## What is being asked
Reproduce, exactly and in full, only the lines below from the one containing "Click the eye icon in password field" through the one containing "Task: Expand the Moderation section".

(Records from a data collection)
────────
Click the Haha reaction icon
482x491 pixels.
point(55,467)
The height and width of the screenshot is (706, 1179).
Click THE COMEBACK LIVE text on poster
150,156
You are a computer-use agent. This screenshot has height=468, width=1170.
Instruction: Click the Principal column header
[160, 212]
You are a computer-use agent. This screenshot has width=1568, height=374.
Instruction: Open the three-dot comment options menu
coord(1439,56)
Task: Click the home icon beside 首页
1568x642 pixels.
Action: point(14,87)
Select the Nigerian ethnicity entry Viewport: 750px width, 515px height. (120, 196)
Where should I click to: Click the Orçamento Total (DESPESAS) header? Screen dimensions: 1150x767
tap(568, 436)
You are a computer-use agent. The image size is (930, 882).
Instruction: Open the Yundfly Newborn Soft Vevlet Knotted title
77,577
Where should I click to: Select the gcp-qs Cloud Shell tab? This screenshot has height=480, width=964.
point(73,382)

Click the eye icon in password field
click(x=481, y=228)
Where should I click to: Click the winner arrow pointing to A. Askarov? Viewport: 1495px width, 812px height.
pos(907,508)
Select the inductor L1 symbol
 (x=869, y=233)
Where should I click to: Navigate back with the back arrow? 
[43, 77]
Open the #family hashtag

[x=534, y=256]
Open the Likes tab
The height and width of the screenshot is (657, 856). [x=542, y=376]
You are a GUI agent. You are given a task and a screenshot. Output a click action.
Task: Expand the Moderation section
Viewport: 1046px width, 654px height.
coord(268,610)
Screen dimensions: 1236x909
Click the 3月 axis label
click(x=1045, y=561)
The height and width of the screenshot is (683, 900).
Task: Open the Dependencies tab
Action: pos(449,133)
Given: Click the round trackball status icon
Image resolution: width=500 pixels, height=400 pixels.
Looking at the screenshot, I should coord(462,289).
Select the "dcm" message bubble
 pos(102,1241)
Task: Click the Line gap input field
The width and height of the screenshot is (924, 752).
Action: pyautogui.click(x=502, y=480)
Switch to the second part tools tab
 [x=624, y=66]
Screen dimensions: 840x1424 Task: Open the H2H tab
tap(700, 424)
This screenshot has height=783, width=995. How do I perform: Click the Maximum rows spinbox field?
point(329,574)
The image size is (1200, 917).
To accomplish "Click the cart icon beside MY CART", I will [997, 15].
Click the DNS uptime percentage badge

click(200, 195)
────────
## Written answer
Click the eye icon in password field
click(x=481, y=228)
Where should I click to: Click the winner arrow pointing to A. Askarov? Viewport: 1495px width, 812px height.
pos(907,508)
Select the inductor L1 symbol
 (x=869, y=233)
Where should I click to: Navigate back with the back arrow? 
[43, 77]
Open the #family hashtag

[x=534, y=256]
Open the Likes tab
The height and width of the screenshot is (657, 856). [x=542, y=376]
You are a GUI agent. You are given a task and a screenshot. Output a click action.
Task: Expand the Moderation section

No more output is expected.